Starting a Business in Africa: Franchise vs Small Business

By Emmanuel Allottey

Entrepreneurship and Businesses are the driving engine behind economic activity in Africa. Small and Medium sized enterprises (SMEs) account for about half of global gross domestic product (GDP) and employs over 40% of the workforce in a nation. Increasingly more and more individuals are opting to start a business, launch new ideas, products or services. However, the challenge they face is choosing which type of business to start a Franchise or a Small business.

Choosing between starting a business or buying a franchise has differing risks and rewards.

Higher Success Rate: A franchise is a proven system. All franchisees operate under a common system and get trained about the product line, marketing. Running a small business involves overcoming a lot of hurdles to stabilise the operating rhythm of the business.

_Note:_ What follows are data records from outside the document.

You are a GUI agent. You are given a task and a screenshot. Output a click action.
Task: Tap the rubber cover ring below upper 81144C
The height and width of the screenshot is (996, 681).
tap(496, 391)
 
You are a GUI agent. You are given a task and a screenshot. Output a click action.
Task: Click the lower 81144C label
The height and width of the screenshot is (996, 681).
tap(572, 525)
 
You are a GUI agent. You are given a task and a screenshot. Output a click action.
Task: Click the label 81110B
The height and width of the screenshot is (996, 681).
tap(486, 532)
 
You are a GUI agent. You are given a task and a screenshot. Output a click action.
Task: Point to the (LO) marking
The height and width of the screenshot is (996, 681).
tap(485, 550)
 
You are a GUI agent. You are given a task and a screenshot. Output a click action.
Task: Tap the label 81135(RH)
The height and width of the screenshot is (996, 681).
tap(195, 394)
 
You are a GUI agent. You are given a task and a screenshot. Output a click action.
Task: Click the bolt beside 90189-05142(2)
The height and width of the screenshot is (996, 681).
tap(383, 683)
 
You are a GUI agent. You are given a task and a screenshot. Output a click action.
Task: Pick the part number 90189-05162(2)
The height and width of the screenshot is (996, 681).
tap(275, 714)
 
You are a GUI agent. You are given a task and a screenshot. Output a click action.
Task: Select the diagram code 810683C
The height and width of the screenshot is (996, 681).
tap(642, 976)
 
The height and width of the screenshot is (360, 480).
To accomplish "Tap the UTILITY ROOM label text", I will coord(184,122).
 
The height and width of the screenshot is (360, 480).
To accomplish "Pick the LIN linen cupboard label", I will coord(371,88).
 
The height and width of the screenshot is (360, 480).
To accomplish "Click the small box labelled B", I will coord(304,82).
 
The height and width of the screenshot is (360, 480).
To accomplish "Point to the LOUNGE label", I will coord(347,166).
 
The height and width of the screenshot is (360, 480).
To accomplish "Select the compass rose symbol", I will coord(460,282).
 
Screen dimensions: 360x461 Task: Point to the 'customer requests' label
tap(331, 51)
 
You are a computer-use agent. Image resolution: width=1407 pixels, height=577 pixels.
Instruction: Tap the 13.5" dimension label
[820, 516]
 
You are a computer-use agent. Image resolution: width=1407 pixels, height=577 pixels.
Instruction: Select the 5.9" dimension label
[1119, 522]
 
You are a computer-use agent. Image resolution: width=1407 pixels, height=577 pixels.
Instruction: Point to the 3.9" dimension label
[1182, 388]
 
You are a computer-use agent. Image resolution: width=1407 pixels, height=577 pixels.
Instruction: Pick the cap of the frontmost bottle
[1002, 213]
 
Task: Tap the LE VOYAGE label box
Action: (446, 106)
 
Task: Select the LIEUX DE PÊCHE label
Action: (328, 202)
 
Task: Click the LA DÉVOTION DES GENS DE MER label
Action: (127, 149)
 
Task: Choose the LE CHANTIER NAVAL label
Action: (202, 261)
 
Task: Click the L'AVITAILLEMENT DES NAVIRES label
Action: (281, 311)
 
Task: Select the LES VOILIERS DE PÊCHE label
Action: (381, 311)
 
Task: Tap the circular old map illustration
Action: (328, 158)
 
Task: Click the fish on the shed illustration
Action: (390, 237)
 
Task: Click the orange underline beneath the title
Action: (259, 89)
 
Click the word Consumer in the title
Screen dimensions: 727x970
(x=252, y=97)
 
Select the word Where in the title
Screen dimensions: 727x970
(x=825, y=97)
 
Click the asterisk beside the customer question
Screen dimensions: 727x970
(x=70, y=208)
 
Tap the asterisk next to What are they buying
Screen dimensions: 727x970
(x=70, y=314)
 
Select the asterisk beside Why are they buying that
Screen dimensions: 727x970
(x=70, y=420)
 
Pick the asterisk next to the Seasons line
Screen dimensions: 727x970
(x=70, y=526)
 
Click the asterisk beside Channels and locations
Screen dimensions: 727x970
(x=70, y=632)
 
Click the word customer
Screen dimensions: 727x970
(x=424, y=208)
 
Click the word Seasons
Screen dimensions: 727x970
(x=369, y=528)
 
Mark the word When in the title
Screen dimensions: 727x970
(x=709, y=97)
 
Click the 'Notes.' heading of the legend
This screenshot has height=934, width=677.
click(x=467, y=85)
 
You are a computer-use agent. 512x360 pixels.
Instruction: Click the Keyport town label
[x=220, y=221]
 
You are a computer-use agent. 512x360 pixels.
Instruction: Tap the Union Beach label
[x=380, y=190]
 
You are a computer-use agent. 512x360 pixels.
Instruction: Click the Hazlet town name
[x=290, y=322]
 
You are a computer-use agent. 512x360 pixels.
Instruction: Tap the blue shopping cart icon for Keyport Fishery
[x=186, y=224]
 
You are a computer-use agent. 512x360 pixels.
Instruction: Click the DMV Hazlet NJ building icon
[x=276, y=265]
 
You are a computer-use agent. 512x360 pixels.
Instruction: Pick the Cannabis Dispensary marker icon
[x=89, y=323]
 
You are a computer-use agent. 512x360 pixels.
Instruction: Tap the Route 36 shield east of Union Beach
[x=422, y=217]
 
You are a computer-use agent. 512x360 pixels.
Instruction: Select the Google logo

Brand Recognition: Franchises bring brand awareness with their names from day one. Therefore, customers will know about your products which will increase your sales. Starting a business requires investment in Marketing and branch awareness to increase the visibility of the business which may delay the immediate profitability of the business.

Operational Costs: All starting businesses require capital, however there is a fee for buying the franchise and ongoing fees that you need to pay to a franchiser for using the brand name.

Decision Making: with Franchises individuals do not have the freedom to change anything in a franchise system. With small business the owner is in control and can take decisive actions to adapt to the changing operating environment.

Innovation and Creativity: starting a business encourages innovation and creativity. If you are a highly creative person full of different ideas and you want to make these ideas a reality through a business. Franchises are standardised ideas that are being reproduced.

Business Growth: franchise businesses can grow only up to a certain point but there is no limit to the growth of a small business.

Higher Failure Rate: small businesses have a higher failure rate compared to franchise businesses. Statistics show that 25 percent of start-up businesses fail within their first year, 50 percent of the remaining fail within five years and approximately 30 percent of the remaining last ten years. Franchises can also fail, however they receive support from the franchise to prevent immediate collapse.

There are rewards and risks when venturing into businesses it is important to undergo comprehensive research of the marketplace before deciding which business to start.